Is causal inference just statistical inference?
01/12/2025
Many researchers maintain that we can infer causal relationships just from associations found in experimental or observational data. Professor Jon Williamson (University of Manchester) suggests that this strong view of the relationship between causal and statistical inference is partly responsible for the replication crisis. Evidential Pluralism, a new approach to causal inference, may help to mitigate the crisis.
There are two views about the connection between causal inference and statistical inference: a weak and a strong view. According to the weak view, statistical techniques are useful for causal inference, i.e., for establishing and assessing causal claims. According to the strong view, causal inference is a purely statistical problem.
The weak view was common in the mid-20th Century. Austin Bradford Hill, for example, put forward nine indicators of causality, some of which invoke statistical concepts, but others of which appeal to further considerations, such as biological plausibility.
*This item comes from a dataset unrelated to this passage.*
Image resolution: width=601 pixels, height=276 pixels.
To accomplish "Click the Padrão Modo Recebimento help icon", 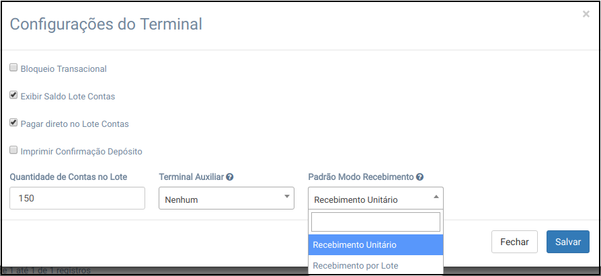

The strong view has become increasing dominant since around the 1990s. Judea Pearl, for example, developed new statistical techniques to infer causal relationships from associations in data. Independently, ‘evidence-based’ approaches to medicine and policy have become mainstream; these prioritise statistical methods, such as meta-analysis, for causal inference.
The replication crisis has emerged alongside the rise of the strong view. It is often the case that observed associations fail to replicate—this much is a part of normal science and does not in itself constitute a crisis. A more serious problem arises, however, when these associations are taken—in line with the strong thesis—to establish causal relationships. This is because, when the associations fail to replicate, established causal relationships are overturned. Causal relationships are central to the empirical sciences and if a science’s central, established claims are frequently overturned then the credibility of that science is undermined.
Many efforts have been directed towards mitigating the replication crisis. There are recommendations to carry out and publish more replication studies, to change statistical thresholds such as p-values, and to mitigate sources of bias more effectively, for example.
While these recommendations are commendable, perhaps we need to return to a more nuanced view of the relationship between causal inference and statistical inference in order to properly address the replication crisis. By adopting an approach to causal inference that accords with the weak thesis, we may be less inclined to leap from association to causation. If we are more cautious in establishing causal claims in the first place, the fact that an association fails to replicate need not overturn an established causal relationship. Normal science need not lead to crisis.
Evidential Pluralism, an emerging philosophical theory of causal enquiry, accords with the weak thesis. According to Evidential Pluralism, establishing a causal claim requires establishing not only that the putative cause and effect are appropriately correlated (the ‘correlation claim’) but also that some mechanism of action is responsible for this correlation (the ‘general mechanistic claim’). As depicted in the diagram below, the main way to test the correlation claim is to carry out an association study that repeatedly measures the putative cause and effect (possibly together with potential confounders) and uses statistical methods to estimate the magnitude of the correlation. Some association study designs can also provide indirect evidence of mechanism: randomised controlled trials, for example, are particularly informative because they can reduce the chance that any observed association is attributable to unforeseen confounding, thereby indirectly confirming the general mechanistic claim. But the general mechanistic claim can be more directly tested by hypothesising features of the mechanism complex and scrutinising mechanistic studies, which look to see whether these features are present.
If Evidential Pluralism is correct, causal inference requires a combination of statistical inference and mechanistic inference. Now, certain mechanistic study designs incorporate statistical methods, so mechanistic inference is not wholly distinct from statistical inference. But other study designs (e.g., qualitative study designs) do not incorporate statistical methods and can also provide valuable evidence of mechanisms, so mechanistic inference is not simply a variety of statistical inference.
Evidential Pluralism exploits a broad evidence base and does not simply infer causation directly from association. For this reason, Evidential Pluralism provides an example of the more cautious kind of framework for causal inference that is needed to mitigate the replication crisis. By being more cautious in establishing causal relationships, in line with the weak thesis, we may be able to restore confidence in science.
Jon Williamson is a professor in the department of philosophy at the University of Manchester. He has been at Manchester since 2024, before which he worked at the University of Kent. His research focusses on the philosophies of science, medicine, AI and law—especially topics connected to causality or probability.